[Required action] The lines to copy run from the one containing "Commercial (27, 2037)" to the end of the records below; repeat them exactly and include nothing else.
[Provided data — start]
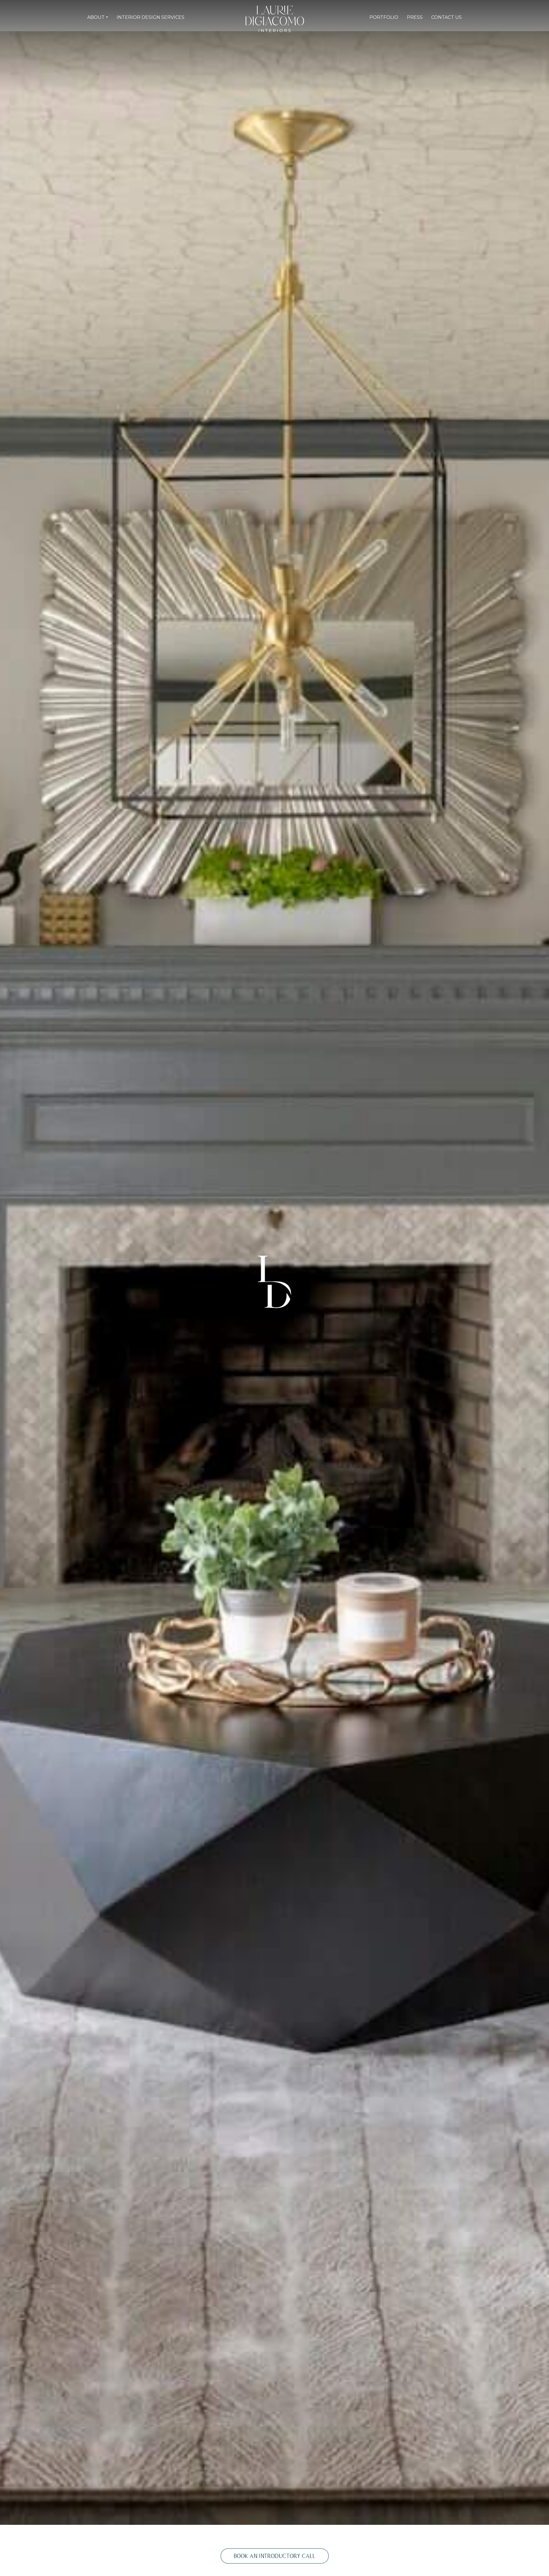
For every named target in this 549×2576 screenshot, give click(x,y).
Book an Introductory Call (274, 2556)
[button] (97, 17)
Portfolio (383, 17)
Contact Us (446, 17)
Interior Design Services (150, 17)
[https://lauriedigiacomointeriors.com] (274, 18)
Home (218, 17)
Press (415, 17)
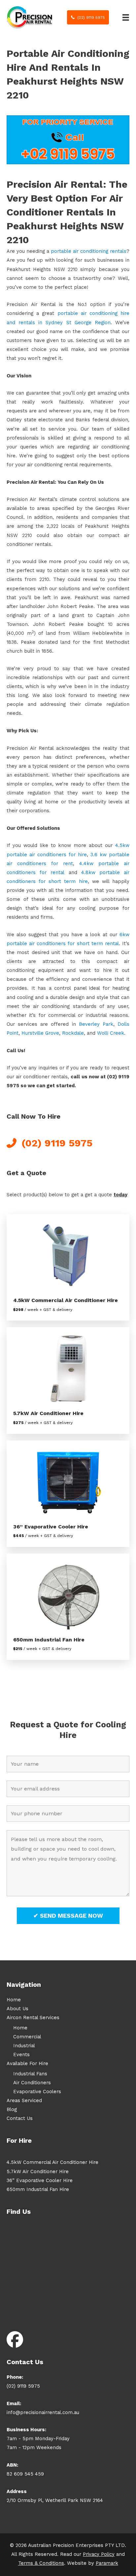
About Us (17, 2009)
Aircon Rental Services (33, 2017)
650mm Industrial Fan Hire (49, 1639)
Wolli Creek (110, 1033)
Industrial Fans (30, 2074)
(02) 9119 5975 (23, 2386)
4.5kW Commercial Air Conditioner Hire (65, 1300)
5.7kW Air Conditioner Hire (48, 1413)
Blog (12, 2109)
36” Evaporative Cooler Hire (50, 1526)
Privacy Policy (99, 2554)
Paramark (107, 2563)
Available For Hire (27, 2063)
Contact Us (20, 2118)
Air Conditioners (32, 2083)
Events (21, 2054)
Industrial (24, 2046)
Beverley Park (96, 1024)
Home (14, 2000)
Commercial (27, 2037)
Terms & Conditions (41, 2563)
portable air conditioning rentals (88, 251)
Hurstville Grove (40, 1033)
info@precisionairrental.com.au (43, 2412)
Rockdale (73, 1033)
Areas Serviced (24, 2100)
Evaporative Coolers (37, 2092)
[Provided data — finish]
[Task answer]
Commercial (27, 2037)
Terms & Conditions (41, 2563)
portable air conditioning rentals (88, 251)
Hurstville Grove (40, 1033)
info@precisionairrental.com.au (43, 2412)
Rockdale (73, 1033)
Areas Serviced (24, 2100)
Evaporative Coolers (37, 2092)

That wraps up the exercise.